Like WoW in the early and middle years, the Open World feel is a bit of a fiction. WoW started with sharding akin to availability zones, but at ten million subscribers there’s only so much sharding you can do before people can’t meet each other. There were artificial choke points designed into both games that could be leveraged to offload some of the most intense interactions to separate hardware. Later WoW introduced phasing, which turned the map into a 4 dimensional space where actions were not observed by all observers (and map state could vary based on quest progress). The grouping system at that point had more situations where it could match you up with anyone in the same region not just the same availability zone, with or without moving you to a new hardware to do so.
Everyone noted how brilliant it was going to be for scaling the system up, but I’ve found that the best scaling designs are bidirectional. Both of these games made a system where they could respond to post-content-release flash crowds, and also power more hardware down. The other thing Blizzard did that in a non-cloud world I found particularly clever: before a major content release they would upgrade hardware, migrate users to the new machines, use the old hardware for load shedding tasks, release the content, wait for traffic to subside, then decommission old hardware to get back to steady state. You get to test the new hardware before the Big Show, and rely on burned in hardware to get you through to the other side. Very good operational intelligence IMO.

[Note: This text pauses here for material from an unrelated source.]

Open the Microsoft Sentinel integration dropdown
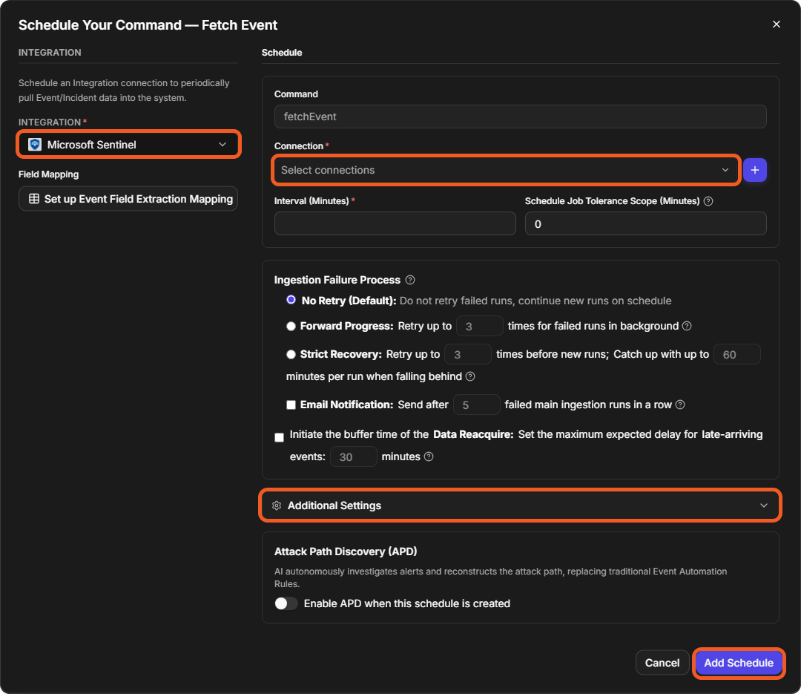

In Blizzard’s case some of the scaling tricks I mentioned earlier also improved the problem of users getting orphaned by declining subscriptions being spread out between too many AZs. In a pinch when traffic was low, you had access to the entire region (though I can’t say if that was controlled algorithmically or not). Previously the best they could do was a sort of traffic shaping by offering to move people from one server to another for free, where usually they charged a fee for doing so. That could take months to achieve load shedding. My suspicion is that at some points they had pools of hardware that belonged to the region and was parceled out between zones based on load. That allows you to absorb flash mobs better because those will be isolated to one zone instead of dependent on game state or time of day (after work on Friday everywhere with a low ping rate to that region, for instance).